Einführend ist dem Sammelband der Aufsatz der Zeithistorikerin Pia Nordblohm (Universität Mainz) mit dem Titel „Wein und Nationalsozialismus – eine belastete Beziehung, Bestandsaufnahme und Perspektive“ (S. 9 – 24) vorangestellt, der sich in zwei Teile untergliedern lässt. Während in einem ersten überblicksartigen Abschnitt „ausgewählte politisch-ideologische Handlungsfelder der Verbindung von Wein und Nationalsozialismus“ in vornehmlich linksrheinischen Gebieten vorgestellt werden, geht die Verfasserin im zweiten Part der Frage nach, „wie Geschichtswissenschaft und öffentliche Erinnerungskultur dem Verhältnis von Wein und NS-Zeit entgegengetreten sind“ (S. 10). Sie kann herausarbeiten, dass trotz aller historischer Forschungen zur NS-Zeit die Auseinandersetzung mit dem Weingewerbe und der Weinkultur lediglich ein Nischenthema geblieben ist. Für weitere Forschungen auf diesem Feld regt sie an, den Blick künftig über das Jahr 1945 hinaus zu richten, um Brüche oder Kontinuitäten besser erkennen, bewerten und einordnen zu können.

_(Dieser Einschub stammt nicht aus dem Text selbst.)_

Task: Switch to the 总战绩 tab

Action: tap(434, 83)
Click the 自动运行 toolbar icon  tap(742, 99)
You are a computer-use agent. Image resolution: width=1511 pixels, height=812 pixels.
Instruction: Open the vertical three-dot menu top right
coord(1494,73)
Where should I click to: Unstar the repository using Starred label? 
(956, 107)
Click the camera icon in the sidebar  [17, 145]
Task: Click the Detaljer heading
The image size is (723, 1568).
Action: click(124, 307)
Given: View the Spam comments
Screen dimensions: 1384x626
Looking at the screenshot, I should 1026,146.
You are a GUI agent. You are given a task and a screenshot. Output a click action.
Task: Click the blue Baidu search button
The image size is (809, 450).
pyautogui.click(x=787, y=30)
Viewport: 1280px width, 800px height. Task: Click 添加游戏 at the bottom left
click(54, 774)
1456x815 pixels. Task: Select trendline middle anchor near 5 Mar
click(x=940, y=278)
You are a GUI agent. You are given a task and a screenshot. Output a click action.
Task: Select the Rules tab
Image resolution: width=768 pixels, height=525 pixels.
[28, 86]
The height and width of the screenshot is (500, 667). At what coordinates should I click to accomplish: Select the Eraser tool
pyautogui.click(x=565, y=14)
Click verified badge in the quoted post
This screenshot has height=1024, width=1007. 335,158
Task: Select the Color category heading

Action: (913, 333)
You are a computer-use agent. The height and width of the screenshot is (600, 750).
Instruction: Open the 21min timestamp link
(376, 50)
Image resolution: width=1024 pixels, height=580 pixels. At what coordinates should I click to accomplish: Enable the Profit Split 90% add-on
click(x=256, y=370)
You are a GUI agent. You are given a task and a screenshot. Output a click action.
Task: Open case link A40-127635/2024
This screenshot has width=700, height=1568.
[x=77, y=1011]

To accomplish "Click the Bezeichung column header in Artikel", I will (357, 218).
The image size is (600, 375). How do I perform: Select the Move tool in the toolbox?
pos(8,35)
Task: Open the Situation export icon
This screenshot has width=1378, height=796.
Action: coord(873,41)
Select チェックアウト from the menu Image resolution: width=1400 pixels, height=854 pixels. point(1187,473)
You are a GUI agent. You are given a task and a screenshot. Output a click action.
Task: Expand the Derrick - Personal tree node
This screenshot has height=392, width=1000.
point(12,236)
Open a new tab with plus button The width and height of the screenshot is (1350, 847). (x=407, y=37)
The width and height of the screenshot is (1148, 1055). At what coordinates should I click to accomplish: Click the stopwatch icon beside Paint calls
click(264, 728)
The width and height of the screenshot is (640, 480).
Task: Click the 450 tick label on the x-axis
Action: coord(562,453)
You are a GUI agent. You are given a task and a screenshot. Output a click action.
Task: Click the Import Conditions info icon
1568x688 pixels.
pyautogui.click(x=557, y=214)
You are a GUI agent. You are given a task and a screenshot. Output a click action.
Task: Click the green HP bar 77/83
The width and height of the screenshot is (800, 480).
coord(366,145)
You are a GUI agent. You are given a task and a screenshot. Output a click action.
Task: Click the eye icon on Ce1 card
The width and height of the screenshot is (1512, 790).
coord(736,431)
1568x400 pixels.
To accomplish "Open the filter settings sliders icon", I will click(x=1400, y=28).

Im zweiten Beitrag widmet sich Sina Fabian (HU Berlin) dem großen, ebenso ambivalenten wie widersprüchlichen Thema „Nationalsozialistische Außenpolitik und die Sonderrolle des Weins“ (S. 25 – 44). Während zwischen 1933 und 35 die gesetzliche Basis für die Verfolgung von Alkoholabhängigen geschaffen wurde, wurde in den Folgejahren der Wein von der NS-Propagandamaschinerie zum Volksgetränk hochstilisiert, ehe ab 1937, verbunden mit den Kriegsvorbereitungen, hoher Weinkonsum plötzlich nicht mehr opportun erschien. Die Widersprüche hier liegen offen auf der Hand. Adolf Hitler war zudem ein überzeugter Alkoholgegner und der jährliche Weinverbrauch lag in der ersten Hälfte der 1930er Jahre lediglich bei 4,5 Litern pro Kopf. Bier war im Reich bei den alkoholischen Getränken um ein Vielfaches beliebter als Wein. Dennoch wurde dieser ab 1935 zum Volksgetränk ausgerufen. Im Herbst des Jahres fand eine Woche lang das erste reichsweite „Fest der deutschen Traube und des Weines“ zeitgleich in mehr als 200 Städten statt. Es wurden zudem Weinpatenschaften deutscher Städte für Weinbauorte ins Leben gerufen. Die Anzahl der Patenstädte sollte sich insgesamt auf über 900 belaufen. Festumzüge entwickelten eine große propagandistische Wirkung. Aber schon 1937 wollte man vom Wein als Volksgetränk nichts mehr wissen und es wurde eine nationalsozialistische Alkoholpräventionskampagne ins Leben gerufen, die jedoch nur bis zum Kriegsbeginn 1939 andauern sollte. Während die Weinfeste nach Ende des Zweiten Weltkriegs zunächst deutlich an Einfluss und Bedeutung verloren, überdauerten gewisse Werbe- und Propagandaaktionen die Zeiten nahezu unbeschadet und wurden teilweise bislang auch noch keiner kritischen Überprüfung unterzogen, wie zum Beispiel die 1935 gegründete „Deutsche Weinstraße“ mit dem „Deutschen Weintor“.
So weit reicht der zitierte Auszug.